- Task instructions
Copy the lines verbatim, beginning with the line that contains "Click the Existing" and continuing through the end of the data, and only those lines.

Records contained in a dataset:
[Start of Attachment]
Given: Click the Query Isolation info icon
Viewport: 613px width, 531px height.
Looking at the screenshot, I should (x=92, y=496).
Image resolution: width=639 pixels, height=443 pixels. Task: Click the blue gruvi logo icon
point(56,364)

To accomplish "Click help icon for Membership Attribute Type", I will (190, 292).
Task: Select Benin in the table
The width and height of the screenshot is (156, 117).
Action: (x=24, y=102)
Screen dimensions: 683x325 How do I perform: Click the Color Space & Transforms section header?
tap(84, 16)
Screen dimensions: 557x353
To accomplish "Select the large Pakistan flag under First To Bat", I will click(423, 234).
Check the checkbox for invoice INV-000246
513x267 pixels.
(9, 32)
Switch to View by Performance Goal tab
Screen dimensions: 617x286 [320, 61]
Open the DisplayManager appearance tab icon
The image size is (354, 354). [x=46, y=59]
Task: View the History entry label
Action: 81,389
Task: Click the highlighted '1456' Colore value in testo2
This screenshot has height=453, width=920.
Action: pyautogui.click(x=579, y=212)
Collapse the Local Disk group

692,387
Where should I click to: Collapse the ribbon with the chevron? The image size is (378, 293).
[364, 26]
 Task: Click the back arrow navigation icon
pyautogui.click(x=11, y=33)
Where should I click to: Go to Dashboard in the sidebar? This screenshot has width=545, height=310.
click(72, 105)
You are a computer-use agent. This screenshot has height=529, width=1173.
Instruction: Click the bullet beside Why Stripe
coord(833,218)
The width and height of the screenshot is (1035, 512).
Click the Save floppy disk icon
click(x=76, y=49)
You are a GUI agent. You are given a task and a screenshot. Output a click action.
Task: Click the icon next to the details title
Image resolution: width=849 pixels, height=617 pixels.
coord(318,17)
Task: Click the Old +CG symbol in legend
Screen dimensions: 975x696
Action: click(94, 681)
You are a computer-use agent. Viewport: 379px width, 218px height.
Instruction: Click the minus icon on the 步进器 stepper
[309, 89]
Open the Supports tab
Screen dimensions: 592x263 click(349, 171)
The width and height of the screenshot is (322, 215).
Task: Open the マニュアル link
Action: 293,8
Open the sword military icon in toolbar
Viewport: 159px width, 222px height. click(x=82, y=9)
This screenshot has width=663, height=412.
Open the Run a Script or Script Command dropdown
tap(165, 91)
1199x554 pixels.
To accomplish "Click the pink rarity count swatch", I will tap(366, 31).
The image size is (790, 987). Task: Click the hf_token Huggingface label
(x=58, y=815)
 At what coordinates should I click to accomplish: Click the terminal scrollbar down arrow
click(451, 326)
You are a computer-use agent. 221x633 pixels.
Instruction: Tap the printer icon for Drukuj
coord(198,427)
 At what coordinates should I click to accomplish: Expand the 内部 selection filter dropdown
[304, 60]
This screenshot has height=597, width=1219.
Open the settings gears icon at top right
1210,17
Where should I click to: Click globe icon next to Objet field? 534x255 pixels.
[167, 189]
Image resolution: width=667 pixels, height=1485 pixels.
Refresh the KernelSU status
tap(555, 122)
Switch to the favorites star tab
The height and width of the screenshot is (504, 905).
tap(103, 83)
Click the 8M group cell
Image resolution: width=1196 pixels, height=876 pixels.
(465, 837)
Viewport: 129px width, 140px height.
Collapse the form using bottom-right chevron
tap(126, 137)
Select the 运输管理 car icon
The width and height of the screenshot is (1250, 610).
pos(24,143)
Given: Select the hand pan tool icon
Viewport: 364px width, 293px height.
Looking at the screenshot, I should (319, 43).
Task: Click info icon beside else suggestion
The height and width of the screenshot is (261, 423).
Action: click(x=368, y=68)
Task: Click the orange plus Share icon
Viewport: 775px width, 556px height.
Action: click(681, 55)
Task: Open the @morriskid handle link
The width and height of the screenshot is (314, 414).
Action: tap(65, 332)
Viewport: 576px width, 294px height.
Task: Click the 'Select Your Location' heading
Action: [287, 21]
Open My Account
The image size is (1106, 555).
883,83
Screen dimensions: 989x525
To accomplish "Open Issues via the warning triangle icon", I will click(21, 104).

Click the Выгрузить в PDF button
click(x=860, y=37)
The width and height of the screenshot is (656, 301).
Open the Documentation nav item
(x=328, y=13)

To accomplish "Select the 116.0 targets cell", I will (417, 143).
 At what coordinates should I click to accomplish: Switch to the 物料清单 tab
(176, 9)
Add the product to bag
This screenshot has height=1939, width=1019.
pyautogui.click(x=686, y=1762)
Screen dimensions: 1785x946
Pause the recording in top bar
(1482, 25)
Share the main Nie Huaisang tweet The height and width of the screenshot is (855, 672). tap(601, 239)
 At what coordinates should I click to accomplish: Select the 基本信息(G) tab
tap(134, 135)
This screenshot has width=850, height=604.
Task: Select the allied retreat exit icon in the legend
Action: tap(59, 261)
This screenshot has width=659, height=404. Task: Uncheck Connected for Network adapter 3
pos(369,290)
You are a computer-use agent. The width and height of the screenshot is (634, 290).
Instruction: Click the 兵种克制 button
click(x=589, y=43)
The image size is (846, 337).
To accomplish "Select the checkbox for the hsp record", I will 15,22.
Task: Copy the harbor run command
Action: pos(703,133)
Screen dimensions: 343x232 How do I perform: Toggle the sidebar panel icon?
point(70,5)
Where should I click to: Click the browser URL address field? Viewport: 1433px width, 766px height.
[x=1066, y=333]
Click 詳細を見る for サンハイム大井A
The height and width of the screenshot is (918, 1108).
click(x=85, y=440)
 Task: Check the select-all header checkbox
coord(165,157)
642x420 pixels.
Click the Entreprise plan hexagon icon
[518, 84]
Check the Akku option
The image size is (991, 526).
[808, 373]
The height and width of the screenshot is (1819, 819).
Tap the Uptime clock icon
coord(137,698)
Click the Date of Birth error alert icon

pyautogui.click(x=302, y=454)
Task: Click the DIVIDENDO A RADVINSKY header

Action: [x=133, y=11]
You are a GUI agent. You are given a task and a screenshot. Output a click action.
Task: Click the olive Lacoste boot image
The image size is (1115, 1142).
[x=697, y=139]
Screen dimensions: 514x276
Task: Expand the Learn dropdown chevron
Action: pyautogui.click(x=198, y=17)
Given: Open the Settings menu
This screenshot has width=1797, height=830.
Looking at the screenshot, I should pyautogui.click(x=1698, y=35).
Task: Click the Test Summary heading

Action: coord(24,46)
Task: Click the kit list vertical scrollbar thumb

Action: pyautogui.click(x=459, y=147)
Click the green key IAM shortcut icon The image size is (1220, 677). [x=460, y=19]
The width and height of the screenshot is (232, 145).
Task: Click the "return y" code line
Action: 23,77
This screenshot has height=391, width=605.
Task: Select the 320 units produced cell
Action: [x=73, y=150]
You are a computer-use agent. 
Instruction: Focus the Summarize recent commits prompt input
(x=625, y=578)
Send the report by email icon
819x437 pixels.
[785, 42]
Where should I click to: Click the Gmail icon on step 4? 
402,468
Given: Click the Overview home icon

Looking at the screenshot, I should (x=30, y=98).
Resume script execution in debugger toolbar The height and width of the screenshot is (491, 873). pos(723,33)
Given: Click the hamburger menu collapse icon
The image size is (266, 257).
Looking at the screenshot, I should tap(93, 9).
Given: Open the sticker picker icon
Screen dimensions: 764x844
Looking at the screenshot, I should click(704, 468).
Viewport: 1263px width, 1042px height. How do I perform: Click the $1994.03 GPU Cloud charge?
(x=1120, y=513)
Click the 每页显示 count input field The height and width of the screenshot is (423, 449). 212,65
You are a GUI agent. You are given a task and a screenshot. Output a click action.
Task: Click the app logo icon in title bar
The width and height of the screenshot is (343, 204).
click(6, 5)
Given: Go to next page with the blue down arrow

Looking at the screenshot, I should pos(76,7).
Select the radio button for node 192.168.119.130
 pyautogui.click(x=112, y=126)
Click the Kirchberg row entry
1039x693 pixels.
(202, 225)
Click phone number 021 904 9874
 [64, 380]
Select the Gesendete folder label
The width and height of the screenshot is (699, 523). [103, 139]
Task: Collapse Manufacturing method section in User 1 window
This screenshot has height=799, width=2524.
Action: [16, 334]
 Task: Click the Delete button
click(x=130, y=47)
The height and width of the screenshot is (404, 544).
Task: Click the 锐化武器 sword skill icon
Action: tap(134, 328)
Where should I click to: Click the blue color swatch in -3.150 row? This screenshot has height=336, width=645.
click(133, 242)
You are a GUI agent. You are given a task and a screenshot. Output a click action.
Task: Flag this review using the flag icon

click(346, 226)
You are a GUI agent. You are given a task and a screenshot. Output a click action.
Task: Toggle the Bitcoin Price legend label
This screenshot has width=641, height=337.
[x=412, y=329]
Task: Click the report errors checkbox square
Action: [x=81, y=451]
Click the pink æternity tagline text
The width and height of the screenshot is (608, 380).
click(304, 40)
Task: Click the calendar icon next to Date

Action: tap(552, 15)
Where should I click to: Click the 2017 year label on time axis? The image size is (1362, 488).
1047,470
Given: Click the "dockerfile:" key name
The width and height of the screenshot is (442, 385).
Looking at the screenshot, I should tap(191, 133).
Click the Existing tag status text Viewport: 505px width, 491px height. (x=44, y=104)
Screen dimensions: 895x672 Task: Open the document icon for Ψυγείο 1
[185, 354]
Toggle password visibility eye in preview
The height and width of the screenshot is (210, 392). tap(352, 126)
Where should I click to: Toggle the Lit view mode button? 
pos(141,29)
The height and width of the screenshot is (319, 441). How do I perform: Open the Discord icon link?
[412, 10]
[End of Attachment]
- Task solution
Click the Existing tag status text Viewport: 505px width, 491px height. (x=44, y=104)
Screen dimensions: 895x672 Task: Open the document icon for Ψυγείο 1
[185, 354]
Toggle password visibility eye in preview
The height and width of the screenshot is (210, 392). tap(352, 126)
Where should I click to: Toggle the Lit view mode button? 
pos(141,29)
The height and width of the screenshot is (319, 441). How do I perform: Open the Discord icon link?
[412, 10]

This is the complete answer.